**Activity:** Please set down exactly the lines of the listing below from the line containing "Image resolution: width=498" through the line containing "You are a computer-use agent. This", both lines included, leaving out all other lines.
☆ ☆ ☆ ☆ ☆
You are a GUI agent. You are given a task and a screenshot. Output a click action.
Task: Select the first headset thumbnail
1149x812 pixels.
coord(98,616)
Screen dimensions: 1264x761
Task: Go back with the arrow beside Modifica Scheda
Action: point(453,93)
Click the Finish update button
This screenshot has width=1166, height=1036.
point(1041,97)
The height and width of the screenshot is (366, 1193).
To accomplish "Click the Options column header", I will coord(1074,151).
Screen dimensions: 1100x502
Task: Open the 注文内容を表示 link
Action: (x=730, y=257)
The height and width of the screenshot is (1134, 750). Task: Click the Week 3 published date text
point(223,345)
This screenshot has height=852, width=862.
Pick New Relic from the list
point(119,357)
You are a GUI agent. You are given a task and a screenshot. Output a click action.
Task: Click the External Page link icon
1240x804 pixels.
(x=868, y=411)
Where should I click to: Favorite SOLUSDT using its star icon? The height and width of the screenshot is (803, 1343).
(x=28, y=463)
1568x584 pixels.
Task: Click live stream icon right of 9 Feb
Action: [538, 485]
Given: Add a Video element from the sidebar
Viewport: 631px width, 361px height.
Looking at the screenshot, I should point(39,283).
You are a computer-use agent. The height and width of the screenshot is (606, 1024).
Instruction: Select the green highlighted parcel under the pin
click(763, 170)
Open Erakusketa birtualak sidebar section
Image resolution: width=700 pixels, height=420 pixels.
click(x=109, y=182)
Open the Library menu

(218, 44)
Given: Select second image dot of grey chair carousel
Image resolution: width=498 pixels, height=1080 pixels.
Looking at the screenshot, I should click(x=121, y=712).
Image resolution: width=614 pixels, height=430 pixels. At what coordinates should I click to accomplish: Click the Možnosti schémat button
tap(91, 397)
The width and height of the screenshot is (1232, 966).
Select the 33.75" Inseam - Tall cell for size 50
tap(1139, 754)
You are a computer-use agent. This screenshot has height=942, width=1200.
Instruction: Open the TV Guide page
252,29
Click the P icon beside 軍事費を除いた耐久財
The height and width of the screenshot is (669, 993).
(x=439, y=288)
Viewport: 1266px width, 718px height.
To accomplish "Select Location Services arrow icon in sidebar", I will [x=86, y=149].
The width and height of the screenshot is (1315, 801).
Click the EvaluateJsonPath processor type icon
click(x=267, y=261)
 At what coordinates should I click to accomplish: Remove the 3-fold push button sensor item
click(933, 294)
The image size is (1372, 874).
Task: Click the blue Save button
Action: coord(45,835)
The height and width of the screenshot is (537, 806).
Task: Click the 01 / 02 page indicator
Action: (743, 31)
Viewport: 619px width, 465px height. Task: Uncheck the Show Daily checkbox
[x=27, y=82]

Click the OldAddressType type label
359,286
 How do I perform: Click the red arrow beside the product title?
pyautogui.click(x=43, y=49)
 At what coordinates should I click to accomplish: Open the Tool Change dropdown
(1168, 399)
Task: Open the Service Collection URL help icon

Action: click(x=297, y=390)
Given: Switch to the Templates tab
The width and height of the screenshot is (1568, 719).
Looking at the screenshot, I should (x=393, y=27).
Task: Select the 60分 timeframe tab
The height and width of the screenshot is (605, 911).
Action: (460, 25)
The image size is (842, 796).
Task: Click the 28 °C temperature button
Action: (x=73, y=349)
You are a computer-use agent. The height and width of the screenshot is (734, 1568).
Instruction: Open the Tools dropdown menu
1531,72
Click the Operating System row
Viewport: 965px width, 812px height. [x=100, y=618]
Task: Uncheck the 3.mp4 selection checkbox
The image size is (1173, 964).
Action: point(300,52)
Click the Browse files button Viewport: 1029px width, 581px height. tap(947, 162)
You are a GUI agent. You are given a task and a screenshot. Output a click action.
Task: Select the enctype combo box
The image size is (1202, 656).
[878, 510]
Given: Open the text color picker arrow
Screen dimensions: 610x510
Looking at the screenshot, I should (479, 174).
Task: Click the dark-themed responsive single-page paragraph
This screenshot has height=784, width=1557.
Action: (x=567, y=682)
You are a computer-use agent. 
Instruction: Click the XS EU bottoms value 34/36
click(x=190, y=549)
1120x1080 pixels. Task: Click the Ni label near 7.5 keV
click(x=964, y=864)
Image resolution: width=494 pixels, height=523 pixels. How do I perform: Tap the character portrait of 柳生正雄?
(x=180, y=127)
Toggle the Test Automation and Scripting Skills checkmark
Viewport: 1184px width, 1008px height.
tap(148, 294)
☆ ☆ ☆ ☆ ☆
**Task answer:**
Image resolution: width=498 pixels, height=1080 pixels.
Looking at the screenshot, I should click(x=121, y=712).
Image resolution: width=614 pixels, height=430 pixels. At what coordinates should I click to accomplish: Click the Možnosti schémat button
tap(91, 397)
The width and height of the screenshot is (1232, 966).
Select the 33.75" Inseam - Tall cell for size 50
tap(1139, 754)
You are a computer-use agent. This screenshot has height=942, width=1200.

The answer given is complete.